(Goal of the exercise):
Please write out, exactly as given, every line of the entries below up to and including the line with "Task: Select the U11 74HC595 shift register".

Stored records
————

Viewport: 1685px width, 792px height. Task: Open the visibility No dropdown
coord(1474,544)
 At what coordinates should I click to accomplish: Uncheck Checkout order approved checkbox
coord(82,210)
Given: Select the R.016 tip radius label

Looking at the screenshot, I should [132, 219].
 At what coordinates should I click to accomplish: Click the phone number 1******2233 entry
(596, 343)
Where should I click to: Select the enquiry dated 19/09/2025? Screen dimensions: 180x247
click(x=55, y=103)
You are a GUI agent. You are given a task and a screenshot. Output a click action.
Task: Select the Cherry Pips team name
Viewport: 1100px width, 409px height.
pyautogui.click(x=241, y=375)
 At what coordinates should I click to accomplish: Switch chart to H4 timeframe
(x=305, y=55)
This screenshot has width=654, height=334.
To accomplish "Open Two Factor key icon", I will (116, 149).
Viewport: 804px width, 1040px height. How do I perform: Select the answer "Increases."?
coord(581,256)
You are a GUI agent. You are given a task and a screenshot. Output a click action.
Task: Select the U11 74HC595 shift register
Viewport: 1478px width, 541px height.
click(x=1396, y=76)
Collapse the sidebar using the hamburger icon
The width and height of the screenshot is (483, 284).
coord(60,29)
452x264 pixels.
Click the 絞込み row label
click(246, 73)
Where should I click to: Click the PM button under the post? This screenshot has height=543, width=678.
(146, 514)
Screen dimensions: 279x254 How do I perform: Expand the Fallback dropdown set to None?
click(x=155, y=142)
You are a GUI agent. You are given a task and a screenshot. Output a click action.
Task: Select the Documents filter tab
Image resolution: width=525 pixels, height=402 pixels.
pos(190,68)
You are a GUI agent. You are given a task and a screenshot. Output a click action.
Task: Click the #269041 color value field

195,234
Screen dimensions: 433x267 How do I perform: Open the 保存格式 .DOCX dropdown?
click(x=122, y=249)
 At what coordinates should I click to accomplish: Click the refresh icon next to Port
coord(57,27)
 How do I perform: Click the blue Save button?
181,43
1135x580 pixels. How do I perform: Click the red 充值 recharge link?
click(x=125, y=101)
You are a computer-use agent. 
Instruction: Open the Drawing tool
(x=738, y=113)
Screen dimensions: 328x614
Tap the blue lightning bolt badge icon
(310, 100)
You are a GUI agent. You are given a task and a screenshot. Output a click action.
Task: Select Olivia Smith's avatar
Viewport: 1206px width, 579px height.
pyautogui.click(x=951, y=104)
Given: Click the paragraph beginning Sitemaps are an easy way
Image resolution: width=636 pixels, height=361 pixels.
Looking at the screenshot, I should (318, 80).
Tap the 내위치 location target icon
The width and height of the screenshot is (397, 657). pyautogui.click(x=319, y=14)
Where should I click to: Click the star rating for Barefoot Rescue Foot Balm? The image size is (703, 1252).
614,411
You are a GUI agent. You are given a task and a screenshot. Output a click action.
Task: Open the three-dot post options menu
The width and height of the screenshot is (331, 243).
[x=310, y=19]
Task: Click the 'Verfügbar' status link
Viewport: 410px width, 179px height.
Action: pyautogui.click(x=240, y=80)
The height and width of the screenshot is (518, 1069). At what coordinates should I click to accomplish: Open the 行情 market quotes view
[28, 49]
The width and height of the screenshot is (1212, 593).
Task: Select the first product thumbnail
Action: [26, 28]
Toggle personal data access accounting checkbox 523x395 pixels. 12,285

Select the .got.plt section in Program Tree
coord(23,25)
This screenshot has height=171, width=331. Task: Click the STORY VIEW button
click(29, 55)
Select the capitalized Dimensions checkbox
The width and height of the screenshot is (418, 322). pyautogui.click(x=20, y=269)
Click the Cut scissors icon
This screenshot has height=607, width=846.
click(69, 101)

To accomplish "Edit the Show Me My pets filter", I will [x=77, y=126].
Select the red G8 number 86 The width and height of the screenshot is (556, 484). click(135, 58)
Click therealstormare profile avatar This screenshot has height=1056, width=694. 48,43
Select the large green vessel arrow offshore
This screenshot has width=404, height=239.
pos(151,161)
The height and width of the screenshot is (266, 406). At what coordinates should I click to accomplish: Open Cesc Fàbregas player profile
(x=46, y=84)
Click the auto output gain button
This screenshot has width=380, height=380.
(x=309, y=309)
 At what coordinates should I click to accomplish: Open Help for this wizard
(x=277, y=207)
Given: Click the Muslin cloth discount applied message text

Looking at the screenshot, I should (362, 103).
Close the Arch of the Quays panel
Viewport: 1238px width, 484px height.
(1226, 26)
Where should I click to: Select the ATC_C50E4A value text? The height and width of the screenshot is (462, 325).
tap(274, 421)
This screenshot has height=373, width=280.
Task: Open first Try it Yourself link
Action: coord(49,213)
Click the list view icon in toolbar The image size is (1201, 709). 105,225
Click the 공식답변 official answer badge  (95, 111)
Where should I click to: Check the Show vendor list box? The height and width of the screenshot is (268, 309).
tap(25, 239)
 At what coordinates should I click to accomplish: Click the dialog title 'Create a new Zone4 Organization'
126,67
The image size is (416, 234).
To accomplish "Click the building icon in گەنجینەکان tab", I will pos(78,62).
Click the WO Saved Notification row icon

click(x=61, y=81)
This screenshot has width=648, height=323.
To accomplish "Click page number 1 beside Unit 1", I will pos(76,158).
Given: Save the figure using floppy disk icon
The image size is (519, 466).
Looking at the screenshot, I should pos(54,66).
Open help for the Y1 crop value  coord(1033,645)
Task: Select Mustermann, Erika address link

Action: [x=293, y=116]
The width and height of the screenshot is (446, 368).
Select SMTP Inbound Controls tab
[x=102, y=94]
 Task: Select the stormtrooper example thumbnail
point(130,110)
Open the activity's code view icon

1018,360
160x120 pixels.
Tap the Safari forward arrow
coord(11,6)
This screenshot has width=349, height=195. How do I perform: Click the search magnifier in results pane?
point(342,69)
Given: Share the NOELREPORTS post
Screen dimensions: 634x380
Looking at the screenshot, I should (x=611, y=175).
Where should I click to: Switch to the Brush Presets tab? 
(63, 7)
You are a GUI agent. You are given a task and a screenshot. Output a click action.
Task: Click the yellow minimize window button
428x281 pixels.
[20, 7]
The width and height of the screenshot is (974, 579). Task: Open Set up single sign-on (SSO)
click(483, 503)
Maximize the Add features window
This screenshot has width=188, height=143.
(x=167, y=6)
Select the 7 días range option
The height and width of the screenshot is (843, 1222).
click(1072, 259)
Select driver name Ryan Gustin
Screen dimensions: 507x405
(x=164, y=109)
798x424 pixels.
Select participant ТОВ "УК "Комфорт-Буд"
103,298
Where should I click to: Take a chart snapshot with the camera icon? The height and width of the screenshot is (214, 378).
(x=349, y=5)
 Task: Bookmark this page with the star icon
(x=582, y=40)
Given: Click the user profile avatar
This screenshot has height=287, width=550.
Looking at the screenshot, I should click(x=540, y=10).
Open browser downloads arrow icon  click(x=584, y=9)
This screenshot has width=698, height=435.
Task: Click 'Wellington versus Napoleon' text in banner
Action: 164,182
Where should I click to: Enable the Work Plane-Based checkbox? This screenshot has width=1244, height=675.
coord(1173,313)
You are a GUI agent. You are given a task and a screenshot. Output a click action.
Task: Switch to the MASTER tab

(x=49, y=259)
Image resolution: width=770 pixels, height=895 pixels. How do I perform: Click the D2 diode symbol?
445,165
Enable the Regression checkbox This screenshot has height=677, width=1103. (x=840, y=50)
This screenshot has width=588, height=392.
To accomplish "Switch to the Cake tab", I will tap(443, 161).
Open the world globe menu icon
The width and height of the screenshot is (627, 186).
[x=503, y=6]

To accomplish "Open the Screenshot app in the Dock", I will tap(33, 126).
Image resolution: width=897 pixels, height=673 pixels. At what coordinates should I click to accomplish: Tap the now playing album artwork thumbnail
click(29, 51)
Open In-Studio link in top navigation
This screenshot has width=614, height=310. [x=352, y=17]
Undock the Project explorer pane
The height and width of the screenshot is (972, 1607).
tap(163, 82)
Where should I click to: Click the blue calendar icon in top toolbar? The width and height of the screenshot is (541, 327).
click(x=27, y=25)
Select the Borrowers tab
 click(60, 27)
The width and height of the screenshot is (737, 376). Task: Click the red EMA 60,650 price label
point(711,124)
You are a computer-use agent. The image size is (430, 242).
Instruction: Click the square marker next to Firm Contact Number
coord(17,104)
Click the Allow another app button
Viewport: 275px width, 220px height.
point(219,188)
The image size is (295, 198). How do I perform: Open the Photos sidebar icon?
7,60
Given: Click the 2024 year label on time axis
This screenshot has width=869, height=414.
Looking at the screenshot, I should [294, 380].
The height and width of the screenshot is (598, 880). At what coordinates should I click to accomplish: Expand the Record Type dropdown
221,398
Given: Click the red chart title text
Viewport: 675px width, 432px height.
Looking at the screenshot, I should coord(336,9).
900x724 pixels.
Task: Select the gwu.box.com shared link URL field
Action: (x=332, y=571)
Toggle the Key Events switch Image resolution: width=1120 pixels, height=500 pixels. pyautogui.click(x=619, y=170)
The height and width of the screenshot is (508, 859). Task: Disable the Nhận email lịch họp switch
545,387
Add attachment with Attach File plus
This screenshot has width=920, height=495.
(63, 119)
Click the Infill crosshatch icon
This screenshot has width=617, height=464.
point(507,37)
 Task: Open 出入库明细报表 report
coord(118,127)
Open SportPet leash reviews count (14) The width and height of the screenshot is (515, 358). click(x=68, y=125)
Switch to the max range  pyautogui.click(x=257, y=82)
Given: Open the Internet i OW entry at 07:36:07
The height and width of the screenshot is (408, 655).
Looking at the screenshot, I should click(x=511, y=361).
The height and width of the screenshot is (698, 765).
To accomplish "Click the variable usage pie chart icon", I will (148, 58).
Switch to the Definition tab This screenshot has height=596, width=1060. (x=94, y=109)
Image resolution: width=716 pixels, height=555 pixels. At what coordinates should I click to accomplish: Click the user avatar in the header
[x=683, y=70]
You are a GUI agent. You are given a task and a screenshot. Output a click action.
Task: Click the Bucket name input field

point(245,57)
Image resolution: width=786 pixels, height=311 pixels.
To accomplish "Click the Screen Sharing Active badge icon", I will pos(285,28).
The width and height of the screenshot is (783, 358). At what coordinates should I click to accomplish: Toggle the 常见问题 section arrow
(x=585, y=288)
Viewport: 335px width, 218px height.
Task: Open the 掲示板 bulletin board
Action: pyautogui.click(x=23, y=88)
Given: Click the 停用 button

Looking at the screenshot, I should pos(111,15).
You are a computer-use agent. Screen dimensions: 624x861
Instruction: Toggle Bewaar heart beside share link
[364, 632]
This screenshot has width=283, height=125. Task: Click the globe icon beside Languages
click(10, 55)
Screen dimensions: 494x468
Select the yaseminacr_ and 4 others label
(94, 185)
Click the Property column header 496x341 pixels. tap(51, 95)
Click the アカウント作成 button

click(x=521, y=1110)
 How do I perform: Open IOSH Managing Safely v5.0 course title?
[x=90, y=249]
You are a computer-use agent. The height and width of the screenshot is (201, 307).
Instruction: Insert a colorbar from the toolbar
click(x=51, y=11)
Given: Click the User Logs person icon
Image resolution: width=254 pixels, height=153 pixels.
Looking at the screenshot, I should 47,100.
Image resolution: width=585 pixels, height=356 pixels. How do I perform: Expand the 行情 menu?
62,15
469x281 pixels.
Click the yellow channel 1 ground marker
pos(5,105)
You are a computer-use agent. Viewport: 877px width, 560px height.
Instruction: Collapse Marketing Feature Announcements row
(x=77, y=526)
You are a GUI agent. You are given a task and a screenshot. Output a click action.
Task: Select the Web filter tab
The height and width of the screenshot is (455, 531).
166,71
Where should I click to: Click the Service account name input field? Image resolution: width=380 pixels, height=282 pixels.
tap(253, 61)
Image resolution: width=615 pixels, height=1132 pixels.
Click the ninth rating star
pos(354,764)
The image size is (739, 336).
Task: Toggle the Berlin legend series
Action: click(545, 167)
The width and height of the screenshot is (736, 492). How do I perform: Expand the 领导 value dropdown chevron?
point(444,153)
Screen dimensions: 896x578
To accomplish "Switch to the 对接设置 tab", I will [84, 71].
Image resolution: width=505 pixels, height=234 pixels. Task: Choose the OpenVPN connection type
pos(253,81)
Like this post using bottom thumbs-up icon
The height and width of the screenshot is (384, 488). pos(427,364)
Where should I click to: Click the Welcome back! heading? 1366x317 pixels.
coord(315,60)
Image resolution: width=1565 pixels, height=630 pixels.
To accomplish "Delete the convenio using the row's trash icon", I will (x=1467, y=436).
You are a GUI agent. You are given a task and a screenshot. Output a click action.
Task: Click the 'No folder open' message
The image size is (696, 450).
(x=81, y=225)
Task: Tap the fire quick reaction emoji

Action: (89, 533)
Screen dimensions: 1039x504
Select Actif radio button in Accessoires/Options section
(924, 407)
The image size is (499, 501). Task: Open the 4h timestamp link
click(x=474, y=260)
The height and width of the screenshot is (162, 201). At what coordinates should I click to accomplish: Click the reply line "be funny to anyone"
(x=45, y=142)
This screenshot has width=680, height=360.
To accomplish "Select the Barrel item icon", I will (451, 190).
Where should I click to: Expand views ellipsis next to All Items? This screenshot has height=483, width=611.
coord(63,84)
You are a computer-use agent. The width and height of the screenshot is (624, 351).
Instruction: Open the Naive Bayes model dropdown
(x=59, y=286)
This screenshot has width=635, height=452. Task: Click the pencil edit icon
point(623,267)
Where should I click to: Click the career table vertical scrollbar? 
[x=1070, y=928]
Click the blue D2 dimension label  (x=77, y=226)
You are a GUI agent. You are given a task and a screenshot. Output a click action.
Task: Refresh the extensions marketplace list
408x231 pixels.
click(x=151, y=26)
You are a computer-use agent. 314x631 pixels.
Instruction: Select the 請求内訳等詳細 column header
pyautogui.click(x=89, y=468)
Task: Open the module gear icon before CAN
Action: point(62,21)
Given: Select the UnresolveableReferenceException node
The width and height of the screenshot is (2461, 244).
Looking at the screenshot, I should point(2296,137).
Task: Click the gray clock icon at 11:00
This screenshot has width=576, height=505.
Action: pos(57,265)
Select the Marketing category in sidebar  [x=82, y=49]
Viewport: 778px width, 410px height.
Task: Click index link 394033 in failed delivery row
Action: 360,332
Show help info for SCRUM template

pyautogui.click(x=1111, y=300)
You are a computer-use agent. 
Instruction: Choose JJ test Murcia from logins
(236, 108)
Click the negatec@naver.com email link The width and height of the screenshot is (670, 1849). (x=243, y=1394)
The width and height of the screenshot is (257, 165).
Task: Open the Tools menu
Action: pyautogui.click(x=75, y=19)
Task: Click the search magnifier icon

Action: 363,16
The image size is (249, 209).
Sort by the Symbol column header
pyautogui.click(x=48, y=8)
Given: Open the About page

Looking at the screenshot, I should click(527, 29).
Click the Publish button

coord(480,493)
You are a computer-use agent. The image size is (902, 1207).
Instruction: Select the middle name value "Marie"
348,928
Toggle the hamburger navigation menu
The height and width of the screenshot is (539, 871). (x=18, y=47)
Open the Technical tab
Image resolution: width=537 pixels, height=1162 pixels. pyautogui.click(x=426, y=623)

————

(Exercise response):
Viewport: 1685px width, 792px height. Task: Open the visibility No dropdown
coord(1474,544)
 At what coordinates should I click to accomplish: Uncheck Checkout order approved checkbox
coord(82,210)
Given: Select the R.016 tip radius label

Looking at the screenshot, I should [132, 219].
 At what coordinates should I click to accomplish: Click the phone number 1******2233 entry
(596, 343)
Where should I click to: Select the enquiry dated 19/09/2025? Screen dimensions: 180x247
click(x=55, y=103)
You are a GUI agent. You are given a task and a screenshot. Output a click action.
Task: Select the Cherry Pips team name
Viewport: 1100px width, 409px height.
pyautogui.click(x=241, y=375)
 At what coordinates should I click to accomplish: Switch chart to H4 timeframe
(x=305, y=55)
This screenshot has width=654, height=334.
To accomplish "Open Two Factor key icon", I will (116, 149).
Viewport: 804px width, 1040px height. How do I perform: Select the answer "Increases."?
coord(581,256)
You are a GUI agent. You are given a task and a screenshot. Output a click action.
Task: Select the U11 74HC595 shift register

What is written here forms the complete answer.